Mesh with internal cylinder

Mesh with internal sphere

Unlike previous time I've decided not to compare turbulence models and just selected realizable k-epsilon.

Flow movies

After running the simulations I've got the following flow movies:

The cylinder in the tube, vorticity

The cylinder in the tube, velocity

The sphere in the tube, vorticity

The sphere in the tube, velocity

As expected after initial flow development I've got quite nice vortices going along the tube.


Since the movies are not quite enough I've added probes along the axis of the tube to record values of velocity, pressure, and turbulent viscosity during the simulations (this is a fragment of controlDict):

        type            probes;
        functionObjectLibs ("");
        outputControl   timeStep;
        outputInterval  1;
            (2.47 0 0)
            (2.90 0 0)
            (3.5 0 0)
            (5 0 0)
            (6 0 0)

Below is a graphs of the pressure evolution at the location of the first probe (click on the figure for a larger version):

For internal cylinder

For internal sphere

Though evolution has periodic structure but the frequency differs from estimations.
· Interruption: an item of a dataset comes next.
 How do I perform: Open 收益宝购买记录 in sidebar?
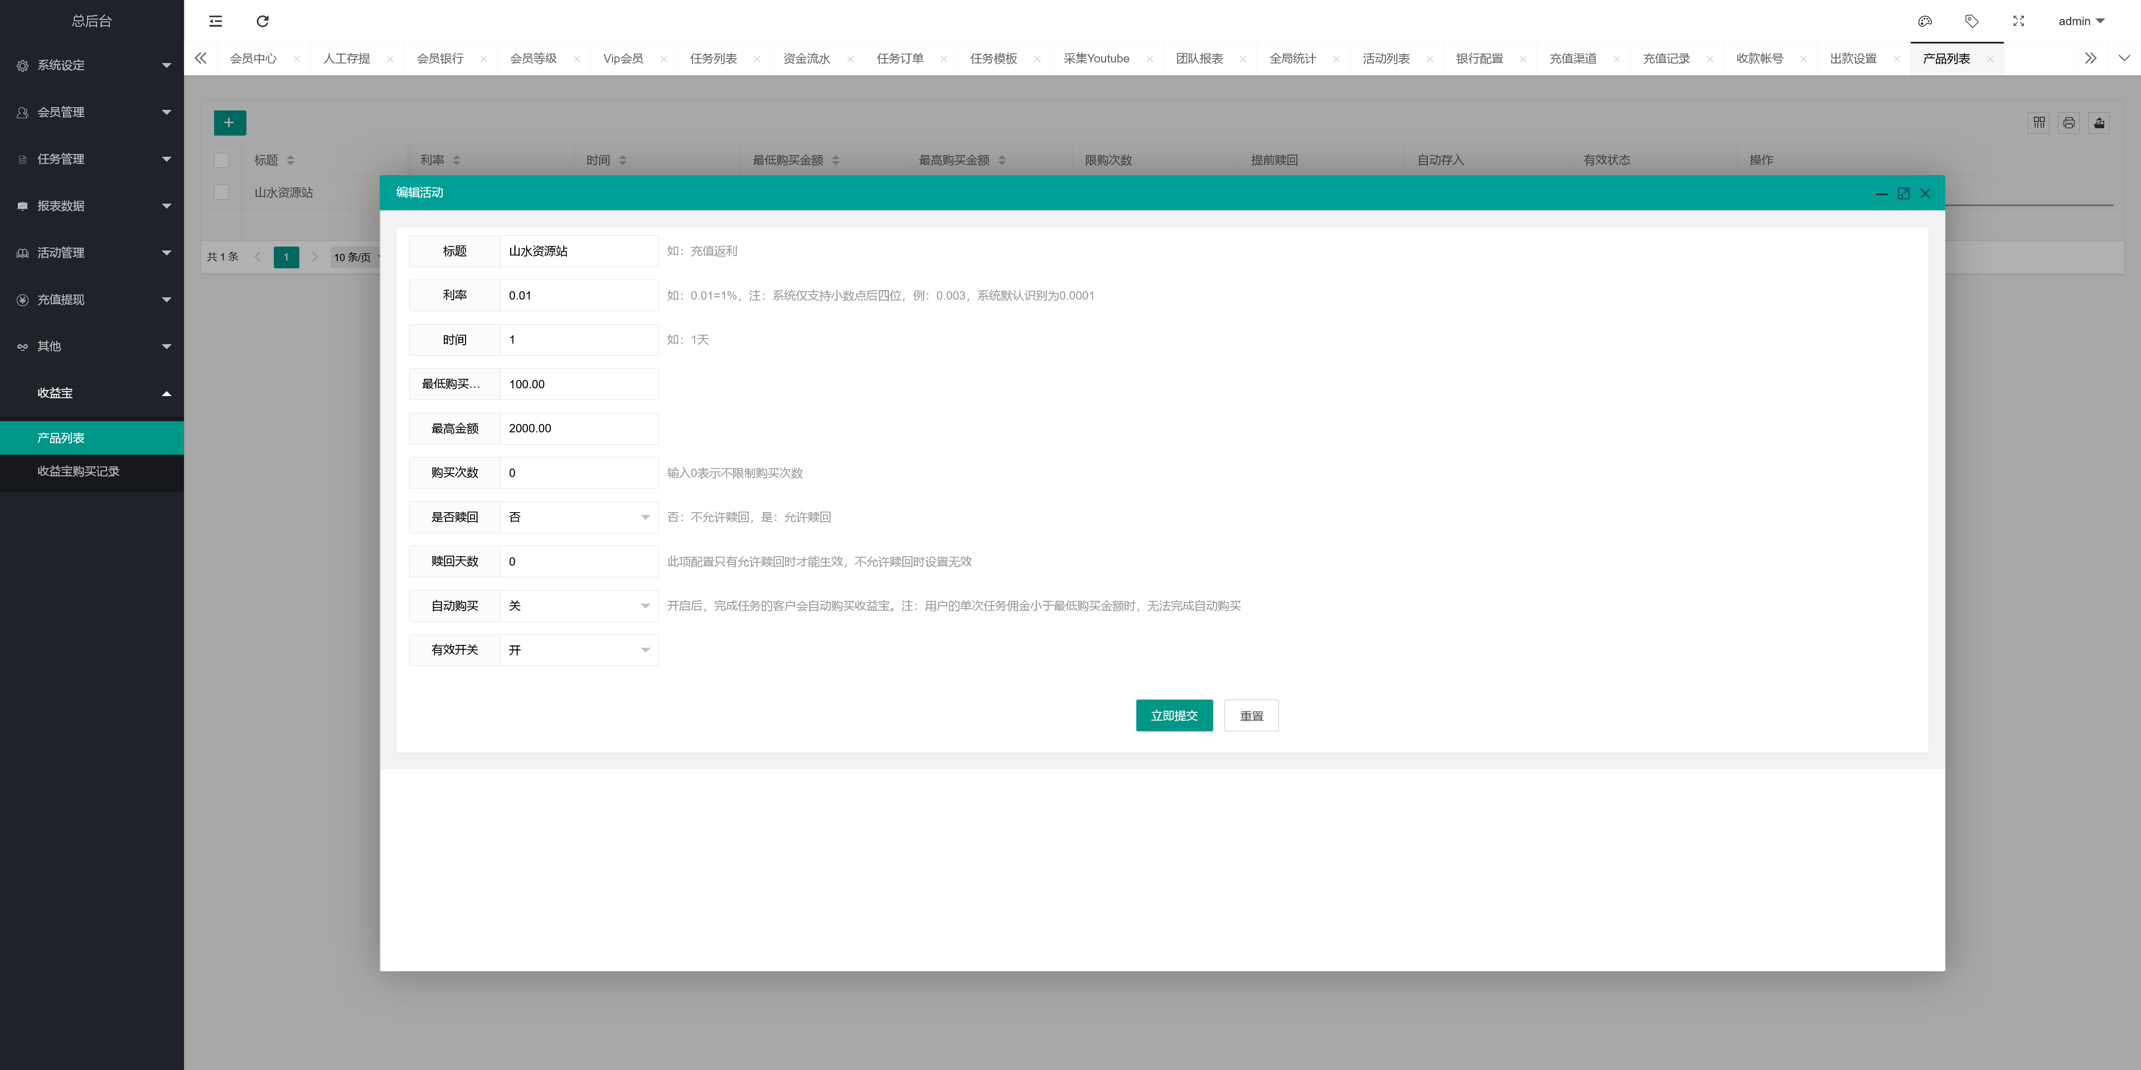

How to run the cases on your own

I've put all necessary files into repository on BitBucket. So you can clone the repo or just download archive of the default branch. There is Cases folder where case files reside. Every case directory has Allprepare script which will do all the necessary utility invocations:

cd ${0%/*} || exit 1

. $WM_PROJECT_DIR/bin/tools/RunFunctions

gmsh - tube.geo
gmsh - cylinder.geo
sed -i -e "s/Created by Gmsh/cylinder/" cylinder.stl
mv cylinder.stl constant/triSurface
gmshToFoam tube.msh
cp -r 0
snappyHexMesh -overwrite

The script assumes that you have gmsh in your $PATH and first it creates mesh for tube and cylinder, then corrects STL file created by Gmsh, then places STL files to the directory where sHM will look for it, converts tube mesh to OpenFOAM format, corrects boundary type for walls, and finally runs sHM for final mesh creation. sHM procedure is rather lengthy and needs RAM as the limit on the number of cells is 1500000.